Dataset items
^^^^^^^^

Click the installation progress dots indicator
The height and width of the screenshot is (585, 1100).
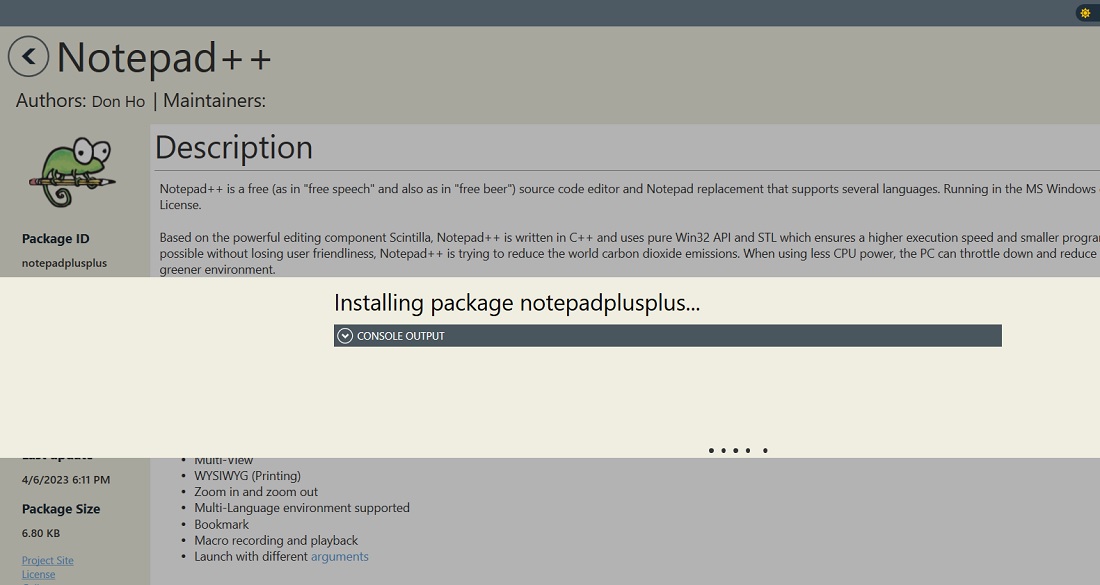pos(737,450)
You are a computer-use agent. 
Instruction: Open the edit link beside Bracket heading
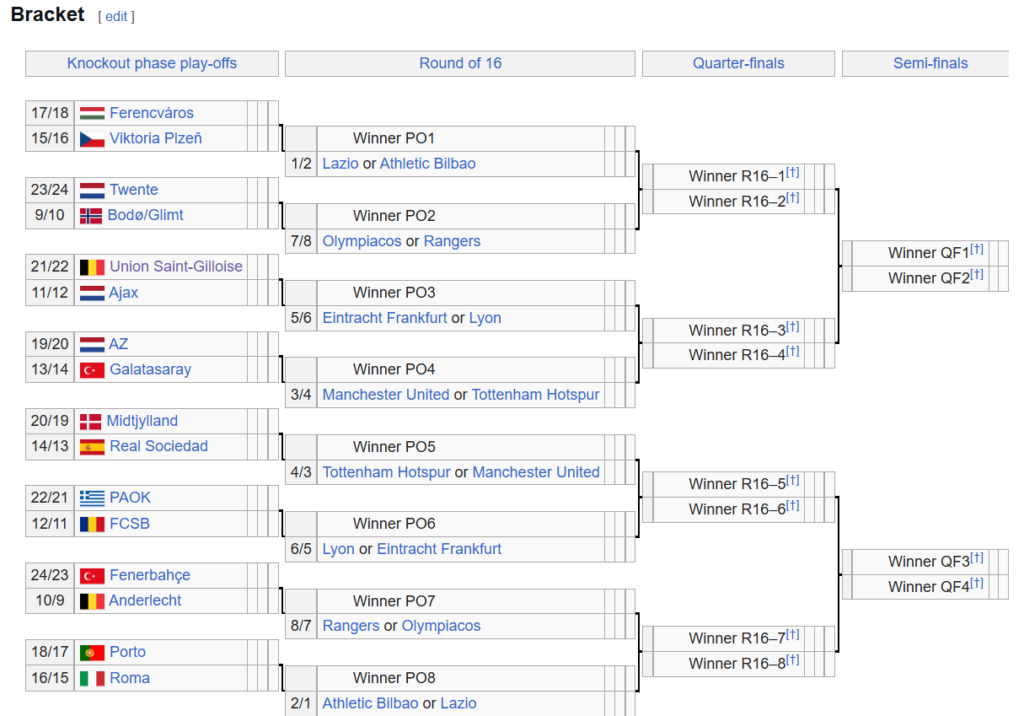point(116,17)
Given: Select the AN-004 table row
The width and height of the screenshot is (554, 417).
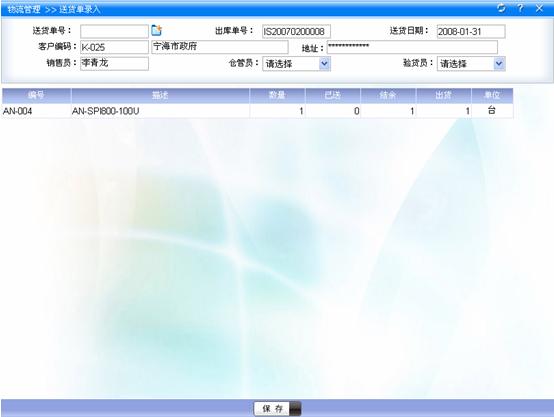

^^^^^^^^

= STATED GOAL =
Lay out the lines above as a JSON list of strings, one string per line, with blank lines skipped. Leave the pictures out.

= EXERCISE RESULT =
[
  "Click the installation progress dots indicator",
  "The height and width of the screenshot is (585, 1100).",
  "pos(737,450)",
  "You are a computer-use agent. ",
  "Instruction: Open the edit link beside Bracket heading",
  "point(116,17)",
  "Given: Select the AN-004 table row",
  "The width and height of the screenshot is (554, 417)."
]